TVアニメ『名探偵コナン』(以下、『コナン』)シリーズ関連楽曲で鮮烈なヒットを記録しているWANDSが、8th アルバム『TIME STEW』をリリース!「大胆」「Shooting star」をはじめとした第5期WANDSの魅力を伝える最新ナンバーに加え、ライブでも大好評の名曲セルフカバーも盛り込まれた本作は、活動6年目に突入した第5期WANDSの“今”を、声高らかに宣言するインプレッシブな1枚になっている。第5期の歩み、アニソンへの想いを振り返りつつ、WANDSサウンドを牽引するギタリスト・柴崎 浩とボーカリスト・上原大史が、『TIME STEW』を語る。

INTERVIEW & TEXT BY 阿部美香

『TIME STEW』は今のWANDSを表すのにぴったりの言葉

――2023年8月の『Version 5.0』から約1年半ぶり、WANDSファン待望の8th アルバム『TIME STEW』がリリースとなりました。まず『TIME STEW』というタイトルがとても印象的なのですが、これにはどういった想いを込められましたか?

柴崎 浩 2025年は全国ホールツアーが4月にスタートすることが決まっていましたので、まずはそのツアーに向けて新しいアルバムを出そうじゃないかと。その制作が積み重なっていくなかで、思いついたワードが『TIME STEW』でした。“STEW”は “混ぜ合わせる”“煮込む”という意味。僕らの現在の心境を表す言葉としてぴったりじゃないかなと思ったんです。
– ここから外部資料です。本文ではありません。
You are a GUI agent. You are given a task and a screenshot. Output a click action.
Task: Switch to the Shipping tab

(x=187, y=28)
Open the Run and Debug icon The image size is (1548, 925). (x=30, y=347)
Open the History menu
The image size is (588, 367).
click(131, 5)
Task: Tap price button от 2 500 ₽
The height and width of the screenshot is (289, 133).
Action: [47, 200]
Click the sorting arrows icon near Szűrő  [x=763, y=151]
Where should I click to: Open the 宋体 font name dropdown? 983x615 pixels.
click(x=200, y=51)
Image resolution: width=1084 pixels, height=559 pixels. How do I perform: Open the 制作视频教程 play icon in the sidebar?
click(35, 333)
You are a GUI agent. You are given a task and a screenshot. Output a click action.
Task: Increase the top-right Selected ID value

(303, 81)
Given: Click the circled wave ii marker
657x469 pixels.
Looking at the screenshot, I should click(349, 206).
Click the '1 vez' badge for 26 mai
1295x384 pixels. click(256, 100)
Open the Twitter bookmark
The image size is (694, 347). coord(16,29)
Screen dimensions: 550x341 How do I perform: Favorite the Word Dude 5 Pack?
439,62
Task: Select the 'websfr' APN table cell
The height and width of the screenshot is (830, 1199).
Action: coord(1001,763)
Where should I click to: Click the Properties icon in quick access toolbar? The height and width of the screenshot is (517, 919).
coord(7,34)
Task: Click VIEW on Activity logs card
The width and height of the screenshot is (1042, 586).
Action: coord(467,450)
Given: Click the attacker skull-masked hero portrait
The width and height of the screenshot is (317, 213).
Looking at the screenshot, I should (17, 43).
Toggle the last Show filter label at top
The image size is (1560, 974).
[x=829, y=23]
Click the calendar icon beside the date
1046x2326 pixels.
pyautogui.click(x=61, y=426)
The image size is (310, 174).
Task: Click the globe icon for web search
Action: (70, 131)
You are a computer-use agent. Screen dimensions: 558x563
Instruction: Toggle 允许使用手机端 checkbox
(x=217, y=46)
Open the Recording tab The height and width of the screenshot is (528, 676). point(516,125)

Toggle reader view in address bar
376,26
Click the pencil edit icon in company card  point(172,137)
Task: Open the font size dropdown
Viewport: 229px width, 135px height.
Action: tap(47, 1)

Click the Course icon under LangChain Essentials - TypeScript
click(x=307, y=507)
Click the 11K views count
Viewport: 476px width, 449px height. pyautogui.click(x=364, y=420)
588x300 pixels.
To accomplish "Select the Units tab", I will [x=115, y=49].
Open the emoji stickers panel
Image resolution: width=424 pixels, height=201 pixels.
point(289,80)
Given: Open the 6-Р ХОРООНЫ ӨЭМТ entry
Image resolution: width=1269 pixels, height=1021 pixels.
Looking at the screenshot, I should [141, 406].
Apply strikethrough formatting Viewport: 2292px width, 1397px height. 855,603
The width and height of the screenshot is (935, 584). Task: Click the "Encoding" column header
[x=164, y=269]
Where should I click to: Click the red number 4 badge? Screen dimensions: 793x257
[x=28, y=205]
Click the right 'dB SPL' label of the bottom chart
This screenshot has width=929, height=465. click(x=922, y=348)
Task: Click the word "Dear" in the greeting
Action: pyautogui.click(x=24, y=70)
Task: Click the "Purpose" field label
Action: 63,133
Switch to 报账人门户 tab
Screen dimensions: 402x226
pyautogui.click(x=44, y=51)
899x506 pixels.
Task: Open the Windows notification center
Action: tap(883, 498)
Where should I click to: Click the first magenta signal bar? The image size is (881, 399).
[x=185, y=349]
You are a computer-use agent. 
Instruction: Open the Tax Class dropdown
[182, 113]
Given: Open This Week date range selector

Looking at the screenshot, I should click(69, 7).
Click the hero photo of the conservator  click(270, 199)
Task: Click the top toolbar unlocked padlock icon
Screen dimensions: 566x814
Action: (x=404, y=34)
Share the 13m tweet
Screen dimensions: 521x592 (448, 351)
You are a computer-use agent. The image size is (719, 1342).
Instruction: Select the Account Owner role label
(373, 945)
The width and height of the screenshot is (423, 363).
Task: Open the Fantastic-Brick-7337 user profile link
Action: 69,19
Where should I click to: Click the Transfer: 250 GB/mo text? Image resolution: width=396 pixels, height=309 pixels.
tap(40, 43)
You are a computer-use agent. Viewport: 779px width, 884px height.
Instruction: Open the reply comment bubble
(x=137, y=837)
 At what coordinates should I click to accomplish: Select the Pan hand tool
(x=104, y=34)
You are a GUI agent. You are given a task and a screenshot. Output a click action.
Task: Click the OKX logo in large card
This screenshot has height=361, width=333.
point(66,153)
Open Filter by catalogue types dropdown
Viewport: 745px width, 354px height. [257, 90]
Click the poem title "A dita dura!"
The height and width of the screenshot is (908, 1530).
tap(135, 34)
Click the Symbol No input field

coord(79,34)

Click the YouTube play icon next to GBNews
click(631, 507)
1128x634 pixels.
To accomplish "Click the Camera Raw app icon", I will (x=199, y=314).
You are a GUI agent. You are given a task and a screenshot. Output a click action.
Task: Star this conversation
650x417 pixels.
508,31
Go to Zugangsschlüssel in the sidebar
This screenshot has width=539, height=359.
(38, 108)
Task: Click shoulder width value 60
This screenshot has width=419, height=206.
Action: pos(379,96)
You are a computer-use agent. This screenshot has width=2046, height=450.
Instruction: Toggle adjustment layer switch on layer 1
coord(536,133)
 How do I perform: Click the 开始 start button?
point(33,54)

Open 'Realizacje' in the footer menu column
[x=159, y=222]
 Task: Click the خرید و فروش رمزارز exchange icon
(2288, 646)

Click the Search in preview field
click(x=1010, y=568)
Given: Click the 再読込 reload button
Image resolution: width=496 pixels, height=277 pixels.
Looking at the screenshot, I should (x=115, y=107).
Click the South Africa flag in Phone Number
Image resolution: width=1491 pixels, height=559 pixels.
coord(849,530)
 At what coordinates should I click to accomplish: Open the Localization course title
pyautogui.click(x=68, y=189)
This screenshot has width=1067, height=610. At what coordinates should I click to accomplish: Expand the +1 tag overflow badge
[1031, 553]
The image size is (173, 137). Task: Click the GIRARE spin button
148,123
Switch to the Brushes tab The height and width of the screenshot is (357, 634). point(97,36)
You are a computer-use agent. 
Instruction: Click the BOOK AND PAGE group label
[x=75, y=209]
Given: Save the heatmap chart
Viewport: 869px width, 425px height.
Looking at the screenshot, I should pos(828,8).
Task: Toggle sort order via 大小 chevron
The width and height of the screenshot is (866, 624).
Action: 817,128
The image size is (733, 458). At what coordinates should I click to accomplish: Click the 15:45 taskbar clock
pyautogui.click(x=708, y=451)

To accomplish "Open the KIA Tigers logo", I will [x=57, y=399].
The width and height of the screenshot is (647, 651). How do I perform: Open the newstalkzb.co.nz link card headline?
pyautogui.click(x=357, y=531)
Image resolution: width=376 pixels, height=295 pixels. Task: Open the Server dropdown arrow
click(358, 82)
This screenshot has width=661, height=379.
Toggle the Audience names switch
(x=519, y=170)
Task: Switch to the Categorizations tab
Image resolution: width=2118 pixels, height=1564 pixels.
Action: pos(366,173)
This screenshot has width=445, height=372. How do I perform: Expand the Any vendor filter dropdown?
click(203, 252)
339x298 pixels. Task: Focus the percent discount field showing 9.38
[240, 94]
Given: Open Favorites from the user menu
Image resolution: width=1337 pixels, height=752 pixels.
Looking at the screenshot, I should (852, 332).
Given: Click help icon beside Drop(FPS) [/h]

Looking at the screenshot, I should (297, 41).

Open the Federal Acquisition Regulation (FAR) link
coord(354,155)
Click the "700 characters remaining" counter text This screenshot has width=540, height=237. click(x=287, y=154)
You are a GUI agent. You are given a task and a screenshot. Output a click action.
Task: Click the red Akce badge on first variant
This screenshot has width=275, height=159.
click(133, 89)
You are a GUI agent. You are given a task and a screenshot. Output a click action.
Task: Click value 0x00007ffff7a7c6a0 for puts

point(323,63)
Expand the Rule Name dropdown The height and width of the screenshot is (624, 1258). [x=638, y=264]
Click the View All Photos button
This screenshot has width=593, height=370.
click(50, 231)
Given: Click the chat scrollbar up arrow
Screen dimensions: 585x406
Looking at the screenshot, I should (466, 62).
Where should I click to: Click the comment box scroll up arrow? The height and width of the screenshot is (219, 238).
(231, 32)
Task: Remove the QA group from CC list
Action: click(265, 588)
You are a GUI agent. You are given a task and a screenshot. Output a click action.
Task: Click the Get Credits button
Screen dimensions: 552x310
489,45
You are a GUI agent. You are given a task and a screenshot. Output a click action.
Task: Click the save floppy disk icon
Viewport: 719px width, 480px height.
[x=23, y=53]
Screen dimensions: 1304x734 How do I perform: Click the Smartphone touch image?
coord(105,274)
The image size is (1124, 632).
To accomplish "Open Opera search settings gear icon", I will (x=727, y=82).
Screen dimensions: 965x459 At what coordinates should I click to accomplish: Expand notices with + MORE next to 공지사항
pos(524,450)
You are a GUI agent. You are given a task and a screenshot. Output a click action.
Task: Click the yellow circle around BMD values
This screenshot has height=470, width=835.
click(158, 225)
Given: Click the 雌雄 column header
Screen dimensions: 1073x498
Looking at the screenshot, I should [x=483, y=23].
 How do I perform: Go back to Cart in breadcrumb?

最初にWANDSがデビューしたのが1991年。WANDS第5期としての活動も丸5年を過ぎましたが、元々ある味があり、そこに上原が入ってまた新たな魅力が生まれ、僕も上原に呼応するように反応している。2024年のツアー(“WANDS Live Tour 2024 ~BOLD~”)を振り返ると……第5期、結構いい味出てきてるよなと(笑)。

上原大史 僕もすごく符に落ちましたね。『TIME STEW』という言葉もかっこいいですし、まさに今のタイミングにぴったりで。

――収録曲にも美味しさが詰め込まれていますよね。最新曲あり、この1年半で第5期WANDSの魅力を高めたタイアップナンバーあり、柴崎さんがおっしゃった「 元々の味」に新しい美味を混ぜ込んだ[WANDS第5期ver.]と題したセルフカバーもあり。そのすべてに「滋養溢れる第5期WANDSの今である!」という宣言を感じました。

柴崎 はい。そう受け取っていただいて問題ないです。

上原 実際、僕も(WANDSに加入して)6年目に突入したんですけど、最初は僕だけじゃなく、スタッフを含めて本当に探り探りだったし、試行錯誤を繰り返しながらここまで来た感じなんですよ。考え方にも変化はあったし、それこそ3年目ぐらいからですね、昔の曲に対する自分の立ち位置や第5期としての住み分けがわかってきた。第5期WANDSの“取説”がここ1、2年で出来上がり、自分の手応えも見えてきました。だからこそ色んな味が混ざった第5期は今、すごく美味しい味になってますよね。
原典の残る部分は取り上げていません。